__Required action__. Whichever lines of the entries hold the word "agent" should be identified and copied.

Stored data:

== Segment start ==

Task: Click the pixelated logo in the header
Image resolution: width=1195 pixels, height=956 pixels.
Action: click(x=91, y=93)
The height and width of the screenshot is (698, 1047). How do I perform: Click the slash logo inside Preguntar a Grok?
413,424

== Segment end ==
== Segment start ==

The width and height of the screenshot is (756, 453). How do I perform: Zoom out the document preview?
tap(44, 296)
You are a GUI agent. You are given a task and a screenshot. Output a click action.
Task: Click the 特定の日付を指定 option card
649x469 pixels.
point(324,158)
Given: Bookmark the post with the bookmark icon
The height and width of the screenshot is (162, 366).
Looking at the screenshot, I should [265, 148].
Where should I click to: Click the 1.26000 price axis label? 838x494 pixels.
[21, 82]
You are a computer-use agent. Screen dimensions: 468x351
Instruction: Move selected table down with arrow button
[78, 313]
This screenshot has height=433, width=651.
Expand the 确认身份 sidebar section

== Segment end ==
== Segment start ==

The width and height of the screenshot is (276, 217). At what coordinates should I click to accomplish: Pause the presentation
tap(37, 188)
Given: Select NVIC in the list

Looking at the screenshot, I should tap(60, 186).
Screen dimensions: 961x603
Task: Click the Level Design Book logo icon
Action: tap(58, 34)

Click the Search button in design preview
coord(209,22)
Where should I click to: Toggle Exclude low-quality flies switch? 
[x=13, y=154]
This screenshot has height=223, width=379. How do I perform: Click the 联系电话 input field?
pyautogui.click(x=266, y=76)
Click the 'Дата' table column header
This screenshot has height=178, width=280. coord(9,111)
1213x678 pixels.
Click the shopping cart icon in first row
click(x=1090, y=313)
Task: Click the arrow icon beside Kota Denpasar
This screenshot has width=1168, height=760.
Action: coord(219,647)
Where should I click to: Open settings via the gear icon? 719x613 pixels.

== Segment end ==

__Task solution__.
You are a GUI agent. You are given a task and a screenshot. Output a click action.
You are a computer-use agent. Screen dimensions: 468x351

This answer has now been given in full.